MeZO
MeZO copied to clipboard
Cannot reproduce the results for RoBERTa on SST-2
Hello,
Thank you for your fantastic work. When I ran the codes for RoBERTa on SST-2, I found the results could not be reproduced.
For instance, for FT (full parameter fine-tune) with Adam, running
TASK=SST-2 K=16 SEED=42 BS=8 LR=5e-5 MODEL=roberta-large bash finetune.sh
gets val_acc = 0.90625, and test_acc = 0.84518
When I try smaller learning rates, the results are worse.
But Table 16 in the paper claims the acc should be 91.9. Is it acc on test_set or val_set? If it is on test_acc, it seems difficult to reproduce.

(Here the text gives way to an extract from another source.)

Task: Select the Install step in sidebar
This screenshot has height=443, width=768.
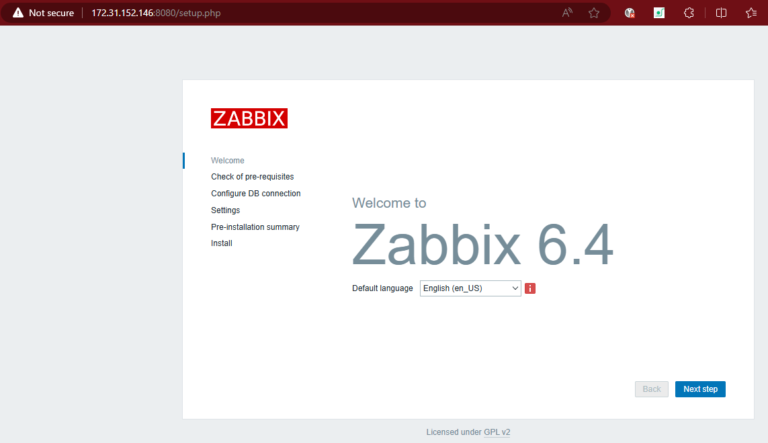Action: [x=221, y=243]
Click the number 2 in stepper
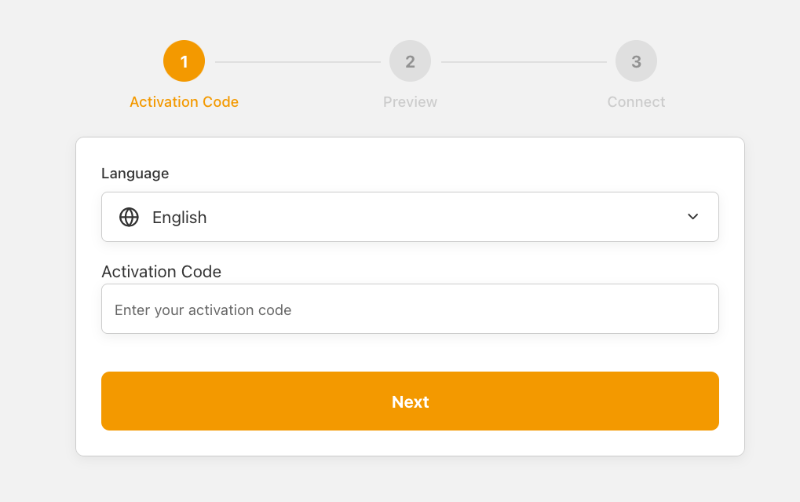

The results for MeZO are worse. About eval_acc < 0.8 when I run
TASK=SST-2 K=16 SEED=42 BS=64 LR=1e-5 EPS=1e-3 MODEL=roberta-large bash mezo.sh
Can the authors provide more details on the best hyper-parameters? I would be very grateful for that.
Best regards,
Hi,
The example script we provided is not necessarily the best hyperparameter setting (just a hyperparameter setting that can usually get good results so it would be a good starting point for you to try). To reproduce the results, please follow our appendix D.3 for the complete grid search.